Dataset entries
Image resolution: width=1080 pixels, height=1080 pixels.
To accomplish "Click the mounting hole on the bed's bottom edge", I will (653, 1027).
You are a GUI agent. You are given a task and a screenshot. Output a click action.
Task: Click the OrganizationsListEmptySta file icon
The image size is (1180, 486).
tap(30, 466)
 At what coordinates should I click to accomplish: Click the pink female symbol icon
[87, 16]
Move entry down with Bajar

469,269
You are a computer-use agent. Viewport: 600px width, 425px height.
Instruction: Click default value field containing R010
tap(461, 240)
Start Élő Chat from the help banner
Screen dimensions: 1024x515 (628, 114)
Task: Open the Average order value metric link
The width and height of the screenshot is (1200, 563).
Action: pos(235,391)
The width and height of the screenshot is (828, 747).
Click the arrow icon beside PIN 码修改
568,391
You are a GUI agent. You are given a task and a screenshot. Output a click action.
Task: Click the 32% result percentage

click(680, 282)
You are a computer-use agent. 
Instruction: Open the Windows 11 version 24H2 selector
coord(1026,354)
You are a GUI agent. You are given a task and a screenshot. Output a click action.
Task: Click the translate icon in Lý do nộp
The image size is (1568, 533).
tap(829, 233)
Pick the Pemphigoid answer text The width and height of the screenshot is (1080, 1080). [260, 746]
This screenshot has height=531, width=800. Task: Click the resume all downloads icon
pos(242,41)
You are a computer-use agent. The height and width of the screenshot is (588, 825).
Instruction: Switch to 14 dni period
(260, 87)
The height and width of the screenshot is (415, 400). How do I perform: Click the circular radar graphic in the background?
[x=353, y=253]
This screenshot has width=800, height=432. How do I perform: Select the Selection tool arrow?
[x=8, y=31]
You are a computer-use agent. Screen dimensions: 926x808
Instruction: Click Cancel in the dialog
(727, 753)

Prompt = Lines from the one that contains "This screenshot has height=531, width=800." through the final line of the entries must be duplicated exactly, and no other lines.

Exercise result =
This screenshot has height=531, width=800. Task: Click the resume all downloads icon
pos(242,41)
You are a computer-use agent. The height and width of the screenshot is (588, 825).
Instruction: Switch to 14 dni period
(260, 87)
The height and width of the screenshot is (415, 400). How do I perform: Click the circular radar graphic in the background?
[x=353, y=253]
This screenshot has width=800, height=432. How do I perform: Select the Selection tool arrow?
[x=8, y=31]
You are a computer-use agent. Screen dimensions: 926x808
Instruction: Click Cancel in the dialog
(727, 753)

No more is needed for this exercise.